Kyong-hui (in red circle) sitting near North Korean leader during Lunar New Year celebrations. (Twitter pic/Graphenes)

SEOUL: The influential aunt of North Korean leader Kim Jong-un made her first public appearance in six years, state media reported on Sunday, years after her husband was executed in a purge.

Kim Kyong-hui is the sister of former North Korean dictator Kim Jong-il and took a leading role during the first years of current leader Jong-un’s rule.

She had largely disappeared from public view since 2013, after Kim Jong-un ordered the execution of her husband, Jang Song-thaek, seen as the second most powerful man in the North at the time.

On Sunday, state media showed Kyong-hui sitting near Jong-un at a performance celebrating the Lunar New Year in Pyongyang.

“Many North Korea watchers had assumed that Kim Kyong-hui had gone into exile or even killed in the wake of her husband’s death, so to see her pop up by the leader’s side some six years later is certainly a surprise,” said Oliver Hotham, managing editor of NK News, a Seoul-based organisation that monitors North Korea.
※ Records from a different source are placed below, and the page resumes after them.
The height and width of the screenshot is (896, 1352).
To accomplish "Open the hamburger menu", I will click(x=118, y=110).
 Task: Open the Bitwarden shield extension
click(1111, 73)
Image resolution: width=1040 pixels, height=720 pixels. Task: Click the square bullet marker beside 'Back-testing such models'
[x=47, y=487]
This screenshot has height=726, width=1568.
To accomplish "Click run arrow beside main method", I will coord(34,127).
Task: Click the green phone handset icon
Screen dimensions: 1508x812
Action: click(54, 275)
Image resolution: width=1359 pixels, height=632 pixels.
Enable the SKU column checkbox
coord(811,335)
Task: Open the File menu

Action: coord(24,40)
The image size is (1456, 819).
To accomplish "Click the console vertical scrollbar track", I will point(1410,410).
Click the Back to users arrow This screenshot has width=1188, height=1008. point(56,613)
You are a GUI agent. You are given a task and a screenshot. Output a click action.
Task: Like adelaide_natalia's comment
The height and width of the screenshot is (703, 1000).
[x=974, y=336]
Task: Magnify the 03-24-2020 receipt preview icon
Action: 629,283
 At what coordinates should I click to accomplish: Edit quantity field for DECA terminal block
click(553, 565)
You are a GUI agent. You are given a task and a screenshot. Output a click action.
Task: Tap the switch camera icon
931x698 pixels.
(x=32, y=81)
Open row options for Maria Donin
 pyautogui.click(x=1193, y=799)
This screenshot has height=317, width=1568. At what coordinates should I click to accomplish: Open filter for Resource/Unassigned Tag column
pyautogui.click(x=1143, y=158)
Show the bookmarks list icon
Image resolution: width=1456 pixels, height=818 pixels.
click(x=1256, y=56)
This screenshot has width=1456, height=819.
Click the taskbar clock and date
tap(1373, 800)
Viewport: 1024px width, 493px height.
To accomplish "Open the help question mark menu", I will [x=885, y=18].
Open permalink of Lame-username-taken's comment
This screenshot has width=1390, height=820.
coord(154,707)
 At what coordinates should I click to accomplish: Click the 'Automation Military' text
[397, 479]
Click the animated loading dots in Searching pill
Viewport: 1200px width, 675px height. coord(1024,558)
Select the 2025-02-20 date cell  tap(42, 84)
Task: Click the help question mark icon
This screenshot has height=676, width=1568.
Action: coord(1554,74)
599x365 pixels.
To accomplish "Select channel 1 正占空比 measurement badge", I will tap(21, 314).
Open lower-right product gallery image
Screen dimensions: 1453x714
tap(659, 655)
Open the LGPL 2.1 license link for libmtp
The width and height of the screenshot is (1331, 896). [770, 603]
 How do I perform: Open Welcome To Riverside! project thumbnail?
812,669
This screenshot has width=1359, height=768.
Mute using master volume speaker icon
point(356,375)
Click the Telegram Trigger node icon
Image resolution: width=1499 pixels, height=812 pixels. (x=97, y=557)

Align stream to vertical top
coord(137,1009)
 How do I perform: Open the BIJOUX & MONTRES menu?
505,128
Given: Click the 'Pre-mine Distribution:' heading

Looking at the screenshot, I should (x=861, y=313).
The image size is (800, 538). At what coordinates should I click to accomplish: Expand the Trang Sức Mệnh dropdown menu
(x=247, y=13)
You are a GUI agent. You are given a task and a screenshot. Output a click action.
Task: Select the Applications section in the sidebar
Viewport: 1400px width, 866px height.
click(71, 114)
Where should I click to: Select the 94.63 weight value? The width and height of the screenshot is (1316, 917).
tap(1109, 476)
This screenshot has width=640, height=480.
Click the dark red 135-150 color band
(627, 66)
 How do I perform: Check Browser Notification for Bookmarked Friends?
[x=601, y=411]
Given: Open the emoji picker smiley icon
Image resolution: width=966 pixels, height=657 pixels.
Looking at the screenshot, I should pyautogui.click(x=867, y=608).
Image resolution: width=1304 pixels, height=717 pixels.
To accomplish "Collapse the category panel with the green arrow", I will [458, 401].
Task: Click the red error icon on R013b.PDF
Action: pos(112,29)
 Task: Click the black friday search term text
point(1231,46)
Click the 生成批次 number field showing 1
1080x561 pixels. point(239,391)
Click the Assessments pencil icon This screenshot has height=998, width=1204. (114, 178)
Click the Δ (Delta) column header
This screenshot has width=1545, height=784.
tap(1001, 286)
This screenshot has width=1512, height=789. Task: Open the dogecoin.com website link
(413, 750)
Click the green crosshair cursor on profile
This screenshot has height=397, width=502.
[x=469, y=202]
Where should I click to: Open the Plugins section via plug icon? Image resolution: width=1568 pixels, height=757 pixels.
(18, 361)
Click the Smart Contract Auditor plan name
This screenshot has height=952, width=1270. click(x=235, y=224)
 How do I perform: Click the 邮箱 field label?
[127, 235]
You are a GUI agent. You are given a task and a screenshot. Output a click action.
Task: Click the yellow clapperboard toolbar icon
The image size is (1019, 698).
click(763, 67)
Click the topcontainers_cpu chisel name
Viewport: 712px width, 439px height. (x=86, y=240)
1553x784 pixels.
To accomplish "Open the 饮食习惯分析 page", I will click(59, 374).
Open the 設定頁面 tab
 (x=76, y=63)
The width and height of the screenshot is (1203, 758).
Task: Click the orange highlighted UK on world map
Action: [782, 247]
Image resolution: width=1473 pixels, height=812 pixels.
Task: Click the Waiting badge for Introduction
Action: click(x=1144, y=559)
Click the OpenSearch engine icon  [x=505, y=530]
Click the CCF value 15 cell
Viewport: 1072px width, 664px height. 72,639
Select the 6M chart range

Kyong-hui and her husband were once a power couple that formed a kind of regency in the political world of the North behind its young and mercurial leader, who succeeded his father in December 2011.

Kyong-hui’s reappearance in a position of prominence suggests she has retained or at least regained an influential position behind the scenes, Hotham said, noting that state media listed her after North Korea’s nominal No 2, Choe Ryong-hae.

“That she’s sitting right next to the leader and is listed second after Ryong-hae suggests she might have been granted a significant new position, potentially advising Jong-un on economic or political issues,” he said.

“It’s also a reminder of how weird and brutal North Korea is, after all, she’s sitting next to the man who ordered her husband’s execution.”

Jong-un is facing a year of sensitive international and domestic politics, as denuclearisation talks with the United States remain stalled and international sanctions restrict North Korea’s economy.